### Work instruction A
List the things about Nana that the writer of the blog post on missing her fears Beau and Baine will forget.
### Work instruction B
Continue the blog post about the writer missing her mother from the point where it stops.

═══ Passage provided ═══

Friday, September 28, 2018

Still Missing Her

Last night was a very hard and sad night in our house. It started off great at the Homecoming parade up town, then eating out. But as soon as we got home, Beau broke down in tears and cried for which seemed like hours (but it was only about 20ish minutes). I have been trying my best to not talk about my mom to anyone anymore, only because I feel like I'm the only one left still not being able to get over mourning her. I am still "stuck" I feel. So, in return, I try not to talk about her that much at home either because I still get pretty emotional. Well I clearly need to stop that. Beau was so upset last night missing Nana. He just cried and cried and neither Joe or I could console him. I don't even know what triggered it. He asked to look at her pictures and videos I have saved on my phone. And he just loves the video I made of Piper's 1 year because it has him and Nana in it together. Then, Beau became more upset because once he heard Nana's voice, he cried harder saying "I forgot what she sounded like". That's where I lost it. And that was what I have been fearing for Beau and Baine. I have been worried and sad that they would forget her, forget her smile, her smell, her voice, and that amazing laugh. But they are little, so that's probably expected. Beau did not take well to that. He was always close to my mom, and told me for the first time last night "it's not fair she's not here". He then told me "I wish Nana would have been able to be in the hospital with me". That also crushed me. When Beau was in the hospital, the day of his surgery there was a large monarch butterfly that kept flying around his window for a few hours (totally serious about this). I told Beau that for sure was Nana looking after him and she is part of the reason why he was so strong and brave.

═══ Data listing ═══

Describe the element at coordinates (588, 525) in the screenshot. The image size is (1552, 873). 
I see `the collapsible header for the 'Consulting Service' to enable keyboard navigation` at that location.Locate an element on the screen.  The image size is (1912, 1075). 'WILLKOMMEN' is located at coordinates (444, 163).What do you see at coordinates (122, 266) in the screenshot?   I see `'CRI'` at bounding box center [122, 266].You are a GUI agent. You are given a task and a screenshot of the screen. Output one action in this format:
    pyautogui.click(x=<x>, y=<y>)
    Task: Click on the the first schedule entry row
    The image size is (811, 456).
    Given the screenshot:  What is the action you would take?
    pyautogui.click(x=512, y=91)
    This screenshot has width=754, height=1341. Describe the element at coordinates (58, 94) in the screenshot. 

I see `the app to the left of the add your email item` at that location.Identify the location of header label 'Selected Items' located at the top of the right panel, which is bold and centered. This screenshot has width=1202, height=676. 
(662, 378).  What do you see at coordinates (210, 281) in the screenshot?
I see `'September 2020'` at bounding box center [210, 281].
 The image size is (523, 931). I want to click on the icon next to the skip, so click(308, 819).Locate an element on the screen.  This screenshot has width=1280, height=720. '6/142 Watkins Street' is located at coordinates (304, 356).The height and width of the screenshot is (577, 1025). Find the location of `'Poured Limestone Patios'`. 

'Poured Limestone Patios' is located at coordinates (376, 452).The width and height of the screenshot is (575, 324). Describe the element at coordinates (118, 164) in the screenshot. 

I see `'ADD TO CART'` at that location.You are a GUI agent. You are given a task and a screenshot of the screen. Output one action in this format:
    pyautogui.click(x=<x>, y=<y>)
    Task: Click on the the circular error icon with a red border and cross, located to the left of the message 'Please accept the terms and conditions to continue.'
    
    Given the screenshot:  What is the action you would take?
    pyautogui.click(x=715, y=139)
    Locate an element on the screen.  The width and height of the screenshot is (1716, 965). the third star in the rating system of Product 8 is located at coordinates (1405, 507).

═══

### Task answer A
Her smile, her smell, her voice, and her amazing laugh.

### Task answer B
We are missing you so much still, mom. Life is still so hard without you. I have stopped calling you everyday. I know you won't be there to answer. But I refuse to turn your phone off just in case there is a day when your phone decides to send me a text again like it did last fall (weirdest and best sign ever). I have not been able to fill the void I have with you no longer here for me. You haven't been giving me any signs lately. And you haven't been in my dreams for awhile. Please come back. Beau and I miss you so much. We both could use some comfort and signs from you please.